Gleichzeitig geraten sie dabei häufig in ein Spannungsfeld zwischen beruflichen Anforderungen, finanzieller Verantwortung und gesellschaftlichen Erwartungen und Mustern. Die Veranstaltung fand im Rahmen der Väterkampagne rund um den Equal Care Day statt, die vom Forum Prävention und der Allianz für Familie initiiert und vom Land Südtirol unterstützt wurde.

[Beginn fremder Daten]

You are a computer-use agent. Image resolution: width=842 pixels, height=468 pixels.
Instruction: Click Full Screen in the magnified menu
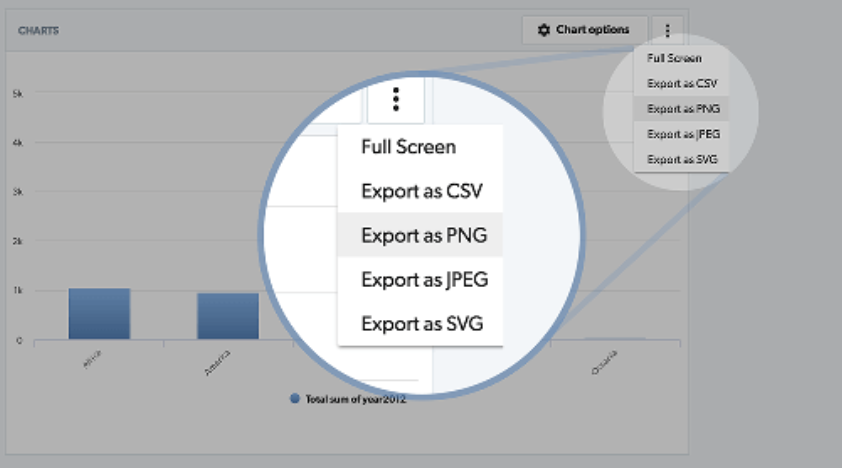coord(409,147)
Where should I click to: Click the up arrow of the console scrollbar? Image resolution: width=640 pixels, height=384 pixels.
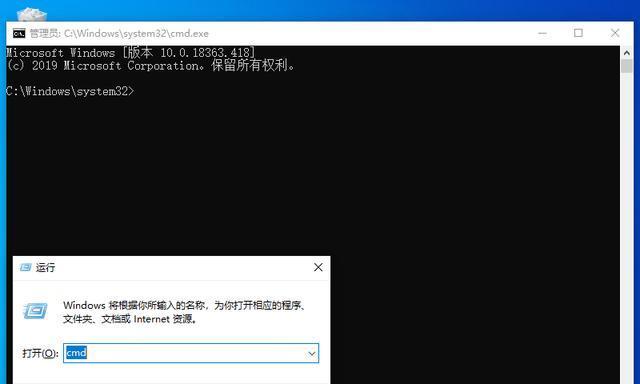627,53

Nach einem Vortrag von Alex Oberkofler vom ASGB über Vatersein und arbeiten in Südtirol diskutierten Katia Endrizzi, Lukas Schwienbacher und Christian Contarino über konkrete Hürden und notwendige Veränderungen. Dabei wurde deutlich, dass strukturelle Rahmenbedingungen in der Arbeitswelt vielfach noch nicht auf eine aktive Vaterschaft ausgerichtet sind, wie Oberkofler betonte. Gleichzeitig schilderte Contarino aus persönlicher Perspektive, dass viele Väter ihre Rolle engagierter leben möchten, im Alltag jedoch an Grenzen stoßen.

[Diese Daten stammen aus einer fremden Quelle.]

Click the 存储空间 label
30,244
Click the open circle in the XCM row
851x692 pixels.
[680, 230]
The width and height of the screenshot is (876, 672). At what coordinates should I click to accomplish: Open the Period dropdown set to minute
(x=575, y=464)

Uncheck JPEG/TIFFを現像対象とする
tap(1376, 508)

Auch aus unternehmerischer Sicht bestätigte Endrizzi einen Wandel hin zu mehr engagierter Vaterschaft, machte jedoch klar, dass der Care Gap weiterhin Realität ist. Schwienbacher verwies ergänzend auf den anhaltenden gesellschaftlichen Druck und die Erwartungen, die auf Vätern lasten. In der anschließenden Diskussion mit dem Publikum wurde deutlich, dass es sowohl politische als auch betriebliche Maßnahmen braucht, um Vereinbarkeit für Väter tatsächlich zu ermöglichen. Der Abend machte klar: Wenn Väter ihre Rolle so leben sollen, wie sie es sich wünschen, braucht es einen grundlegenden Wandel der Rollenbilder von Mutter und Vater – in Gesellschaft, Arbeitswelt und Politik.